British Medical Profession to Warn Women of Breast Cancer Risk in Abortion

Britain's Royal College of Obstetricians and Gynecologists has decided to warn doctors and their patients about the link between induced abortion and breast cancer, according to a page-one story in Sunday's edition of the Mail on Sunday.

The news report was cited in the US in a news release from the International Coalition on Abortion/Breast Cancer, which is based in Palos Heights, Illinois, a Chicago suburb.

The British professional association plans, according to the news report, to publish the warning via leaflets and the Internet and will be joined in the campaign by the British Pregnancy Advisory Service, which serves an estimated 50,000 women annually.

"Exhaustive studies encompassing hundreds of thousands of women suggest that those who terminate pregnancies run a 30 per cent greater risk of breast cancers...."Examining 28 separate studies," reported the Mail on Sunday, "[researchers in the US] found that 24,500 cases of breast cancer were attributable to abortion."

The news story notes the Royal College independently assessed the findings and concluded the warning should be issued.

"We welcome this development," said Karen Malec, coordinator of the abortion/breast cancer coalition. "When medical authorities warn women about family history and other risks on the standard list, they should tell us also," said Mrs. Malec, "about the growing number of studies conducted worldwide which show that induced abortion raises the risk of developing breast cancer later in life.

"This is a medical problem," she said, "and should be treated as such. Women's lives -- certainly their health -- depend on awareness of all the known risks. Now a prominent gynecological association acknowledges, this is a risk worth publicizing."
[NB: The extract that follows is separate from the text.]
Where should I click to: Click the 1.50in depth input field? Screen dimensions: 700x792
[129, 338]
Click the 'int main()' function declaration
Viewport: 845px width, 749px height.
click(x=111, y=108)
The risk is thought to stem from rapid cell differentiation in the breasts of a mother experiencing a normal pregnancy. Unnatural, premature interruption of that process can lead, researchers believe, to abnormal cell division, leading to malignant tumors.

Though the link has been demonstrated in repeated studies, it has not previously been acknowledged formally by "organized medicine." But the evidence is in, according to a comprehensive research survey conducted by Baruch College biology professor Dr. Joel Brind, who looked at the various statistical and animal-based biological studies examining the question and published a troubling report. It was Brind's survey which caught the attention of the Royal College.

Brind cites, in particular, a 1994 study conducted by Dr. Janet Daling and published in the (US) Journal of the National Cancer Institute, which found that "among women who had been pregnant at least once, the risk of breast cancer in those who had experienced an induced abortion was 50 percent higher than among other women." The study also found that the risk of developing breast cancer is at least double for a woman who aborted as a teenager. If such a woman also has a family history of breast cancer, reported Daling, her risk, following abortion as a teen, is incalculably high.

Daling undertook the comprehensive study, Mrs. Malec noted, despite her own commitment to legalized abortion.

"We strongly urge the American Medical Assn. and other responsible medical authorities to follow the lead of the Royal College," said Mrs. Malec. "Our bottom line is: women need to know the truth about breast cancer, and that means all the truth currently known to science. Women's lives depend on the medical profession getting over its political fears to give pre-abortive women the information they need to make a responsible choice and to alert post-abortive women of their special need for breast cancer vigilance. Women's lives are at stake, and we hope the medical profession is coming to grips with its grave responsibility to issue these warnings."